Chylomicrons from patients with type V hyperlipoproteinemia inhibit platelet function.

Platelet aggregation and [14C]serotonin release induced by collagen and also by ADP and thrombin were significantly decreased in patients with primary Type V hyperlipoproteinemia. Platelets derived from these patients lost their hyporesponsiveness to thrombin and ADP (but not to collagen) after washings and isolation from their plasma environment. On incubation of platelets derived from normolipidemic controls with plasma derived from patients, platelet aggregation and [14C]serotonin release were lowered by 20% and 30%, respectively. On incubation of these platelets with 100 mg/dl of chylomicron triglyceride, a 40% reduction in both platelet aggregation and [14C]serotonin release was observed. The inhibition of platelet activity was positively correlated with chylomicron concentration up to a concentration of 225 mg/dl by chylomicron triglyceride.
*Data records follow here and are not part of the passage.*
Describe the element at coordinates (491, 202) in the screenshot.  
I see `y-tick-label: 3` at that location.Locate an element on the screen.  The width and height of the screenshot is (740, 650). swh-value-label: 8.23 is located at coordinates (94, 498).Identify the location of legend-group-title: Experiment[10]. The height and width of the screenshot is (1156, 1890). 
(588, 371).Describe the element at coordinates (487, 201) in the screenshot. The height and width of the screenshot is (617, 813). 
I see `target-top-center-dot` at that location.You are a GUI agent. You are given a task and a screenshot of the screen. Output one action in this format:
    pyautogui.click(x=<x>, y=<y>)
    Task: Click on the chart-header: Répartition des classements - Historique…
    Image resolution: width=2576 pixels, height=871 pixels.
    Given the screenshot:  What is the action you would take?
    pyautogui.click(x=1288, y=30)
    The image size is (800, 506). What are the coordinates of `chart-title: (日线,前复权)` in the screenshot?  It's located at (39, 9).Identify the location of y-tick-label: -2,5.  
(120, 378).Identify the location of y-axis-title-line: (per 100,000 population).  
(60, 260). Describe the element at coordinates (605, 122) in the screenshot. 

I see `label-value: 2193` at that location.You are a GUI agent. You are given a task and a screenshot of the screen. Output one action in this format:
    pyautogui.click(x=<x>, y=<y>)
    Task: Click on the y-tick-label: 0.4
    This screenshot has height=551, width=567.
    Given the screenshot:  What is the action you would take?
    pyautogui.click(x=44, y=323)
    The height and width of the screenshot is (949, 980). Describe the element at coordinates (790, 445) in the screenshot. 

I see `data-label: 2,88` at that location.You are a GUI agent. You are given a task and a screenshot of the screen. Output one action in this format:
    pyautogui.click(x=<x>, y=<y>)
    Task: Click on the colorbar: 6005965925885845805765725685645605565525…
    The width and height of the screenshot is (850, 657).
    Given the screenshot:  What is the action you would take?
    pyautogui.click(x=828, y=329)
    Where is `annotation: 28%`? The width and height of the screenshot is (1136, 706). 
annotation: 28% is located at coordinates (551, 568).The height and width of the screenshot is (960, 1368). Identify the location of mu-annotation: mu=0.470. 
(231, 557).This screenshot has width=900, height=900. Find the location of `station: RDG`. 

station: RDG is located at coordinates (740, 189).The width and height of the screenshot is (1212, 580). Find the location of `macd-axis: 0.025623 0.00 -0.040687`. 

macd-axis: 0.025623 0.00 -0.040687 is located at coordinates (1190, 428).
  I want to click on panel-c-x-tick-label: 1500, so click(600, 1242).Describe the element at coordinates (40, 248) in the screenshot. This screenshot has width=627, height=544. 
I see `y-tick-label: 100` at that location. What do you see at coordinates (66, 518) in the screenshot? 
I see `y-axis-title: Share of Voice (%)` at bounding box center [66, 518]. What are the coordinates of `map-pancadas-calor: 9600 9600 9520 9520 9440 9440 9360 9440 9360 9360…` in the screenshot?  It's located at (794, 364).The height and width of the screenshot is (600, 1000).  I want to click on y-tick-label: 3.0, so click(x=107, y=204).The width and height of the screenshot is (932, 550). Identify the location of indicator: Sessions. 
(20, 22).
In 2 patients, bezafibrate administration (600 mg/day) resulted in marked reduction of plasma triglyceride concentration and a parallel improvement in platelet function. The platelet hyporesponsiveness in patients with Type V hyperlipoproteinemia appears to be a consequence of platelet-chylomicron interaction. This depressed platelet function may be responsible for the absence of overt atherosclerosis noted in these patients.